Comemoram-se nesta semana os 140 anos da chegada dos primeiros imigrantes italianos na localidade de Nova Milano, então sede da colônia – que por iniciativa política de Feijó Junior teria local e nome mudados para a depois Colônia Caxias.
É uma data em que voltam à tona lembranças, acontecimentos, registros e monumentos. Mas, sobretudo, é uma data que chama a atenção nacional para a contribuição dos imigrantes na construção da identidade brasileira, sem repetir a “balela das três raças fundadoras”, como apostrofou o antropólogo Roberto Da Matta.
A data é também oportuna para revisitar a literatura produzida tendo essa experiência imigratória como tema. Ela é bem maior e mais sortida do que supõe a vã filosofia da pressa de nosso tempo. Para começar, trago à tona o nome de Eloy Lacava, submergido, ao que parece, em quase total esquecimento.

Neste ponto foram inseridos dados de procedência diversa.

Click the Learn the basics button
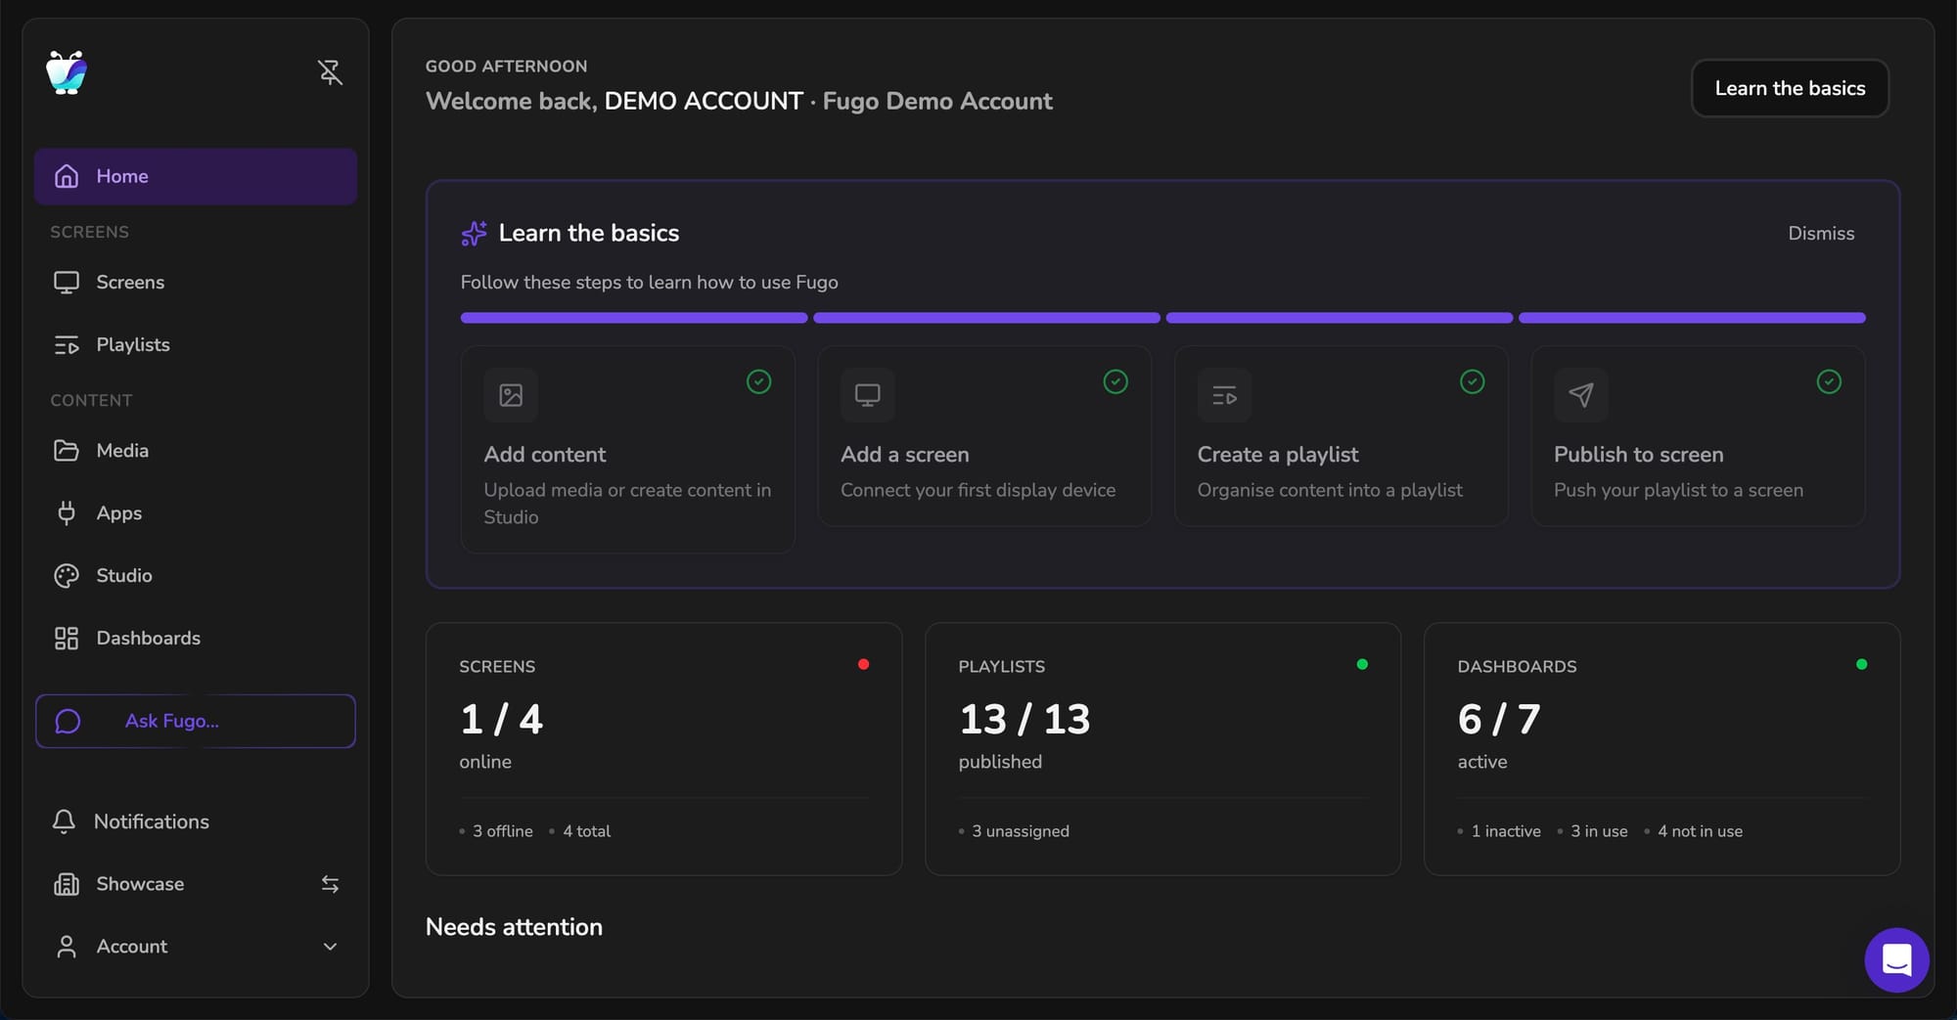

Eloy Lacava publicou em 1986 o romance  “Arrivederci no Paraíso”, pondo as duas línguas no título para caracterizar a passagem de um lado para outro do mundo. A narrativa põe em cena um casal de imigrantes que sai de Montebelluna para a aventura de começar vida nova aqui na Colônia Caxias. Um ano depois, Lacava publicou outro romance, com o título de “Vinho Amargo”, centrado nos acontecimentos  da revolução de 1923.
Eloy Lacava mistura ficção com fatos e nomes reais, jornalista que foi a vida inteira. Mas sabe construir cenas do cotidiano e penetrar no interior das motivações. E expor os conflitos políticos, nunca resolvidos, dos “colonos” com a ideologia dominante.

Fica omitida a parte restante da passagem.